Dès les premiers jours de son règne, le nouvel Empereur, pour se préparer une alliance avec la France, envoya le duc de Bavière-Ingolstadt en ambassade auprès de Charles VI. Etienne III accepta avec empressement cette mission, car il désirait beaucoup revoir sa fille. Il arriva à Paris le 3 septembre 1400; il était chargé de faire agréer le choix des Electeurs, et d'empêcher que le Conseil royal, poussé par le duc d'Orléans, ne prît fait et cause pour Wenceslas[843].

[843] Monstrelet, Chronique.... t. I, p. 36.—Religieux de Saint-Denis, Chronique..., t. II p. 762.—A. Leroux, Relations de la France avec l'Allemagne..., p. 41-42.

Isabeau accueillit son père «à grant joie[844]»; elle put l'entretenir en toute liberté; ils n'avaient pas à redouter les oreilles indiscrètes car ils causaient en allemand[845]. Le duc passa six semaines à Paris, bien reçu par les Princes[846]; il vécut aux frais de l'Hôtel du Roi et on lui fit faire grand chère à en juger seulement par la somme dépensée pour les vins de sa table[847].

[844] Monstrelet, Chronique..., t. I p. 37.

[845] Religieux de Saint-Denis, Chronique..., t. II p. 764.

[846] Le lundi 11 octobre, à Conflans près Charenton, le duc Philippe de Bourgogne «donna noblement à disner à Monsieur le duc de Bavière père de la royne, à messire Pierre de Navarre, au connestable et à plusieurs autres». E. Petit, Itinéraire des ducs de Bourgogne..., p. 303.—Monstrelet, Chronique..., t. I p. 367.—Bibl. Nat., Coll. Clairambault vol. 23, 1657, nº 100.

[847] La dépense fut de 1640 livres (environ 16400 francs de l'époque), d'après la quittance donnée par Guillaume Bude, maître des garnisons des vins du Roi et de la Reine, 14 novembre 1400. Bibl. Nat., Coll. Clairambault, vol. 23, nº 1657, p. 101.

Lorsque les Princes français[848] eurent entendu les ambassadeurs de Wenceslas parvenus à Paris en même temps que le duc de Bavière[849], ils invitèrent celui-ci à se rendre au Conseil pour y exposer l'objet de sa mission. Etienne, par un truchement, déclara que, d'accord avec les Electeurs, il désirait sincèrement l'union de l'Église; que, par deux fois il avait fait le voyage de Rome pour travailler à la solution du schisme; venant ensuite au but particulier de son ambassade, il demanda que le Roi et les seigneurs eussent pour agréable l'élection de Robert, il ajouta enfin qu'un dernier article de ses instructions ne devait être révélé qu'à Charles VI et aux Princes, sur quoi l'assemblée se sépara.

Extrait de données
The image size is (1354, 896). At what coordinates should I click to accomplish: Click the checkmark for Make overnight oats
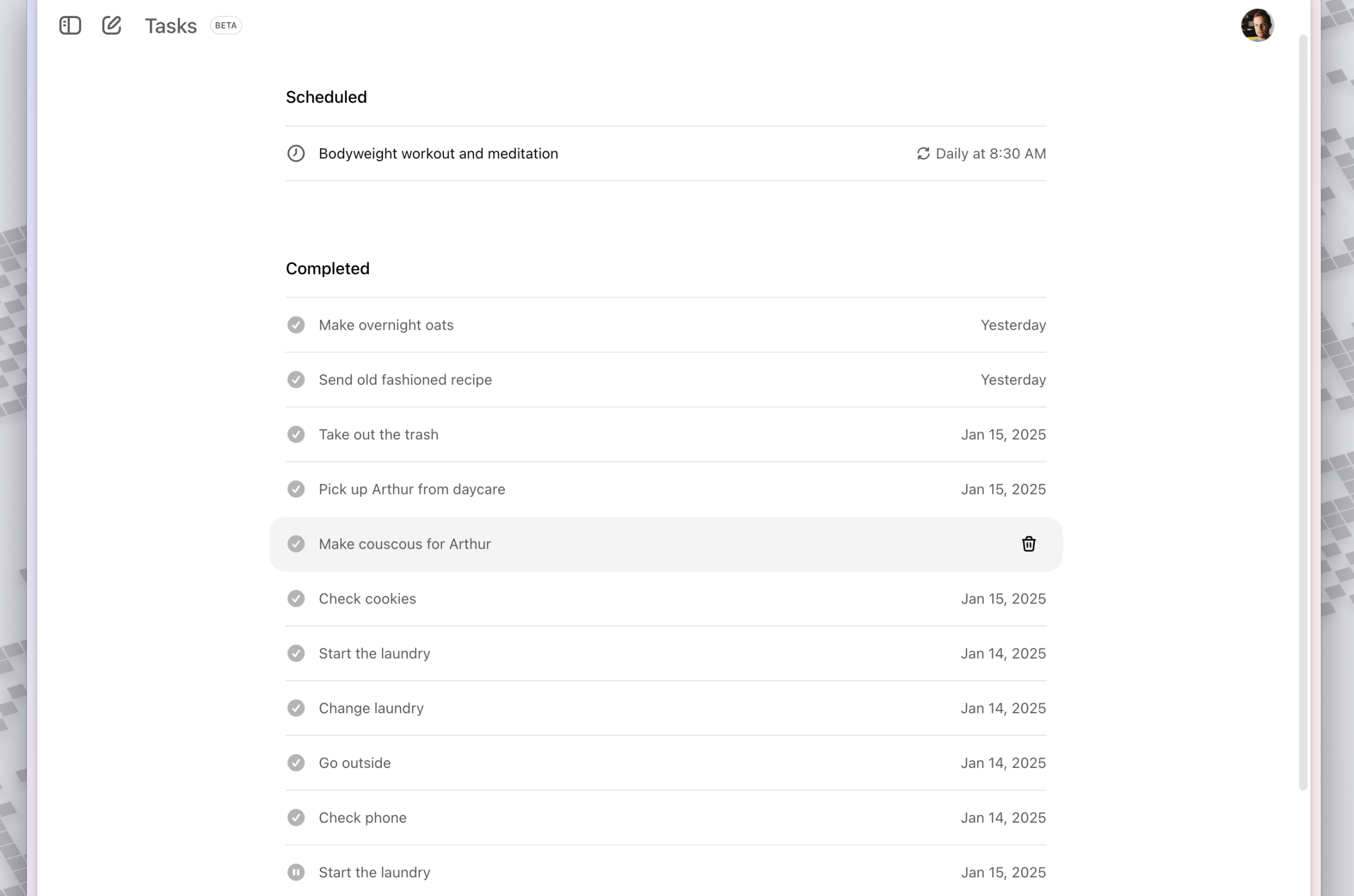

Exercice proposé
Pour chaque affirmation, indiquez par oui ou non si elle concorde avec le texte sur l'ambassade du duc de Bavière, et citez textuellement les mots qui permettent de trancher.
1. Le duc de Bavière arriva à Paris le 3 septembre 1400.
2. Isabeau et son père conversaient en français.
3. Le duc séjourna trois mois à Paris.

Réponse attendue
1. Oui : « Il arriva à Paris le 3 septembre 1400 »
2. Non : « ils causaient en allemand »
3. Non : « Le duc passa six semaines à Paris »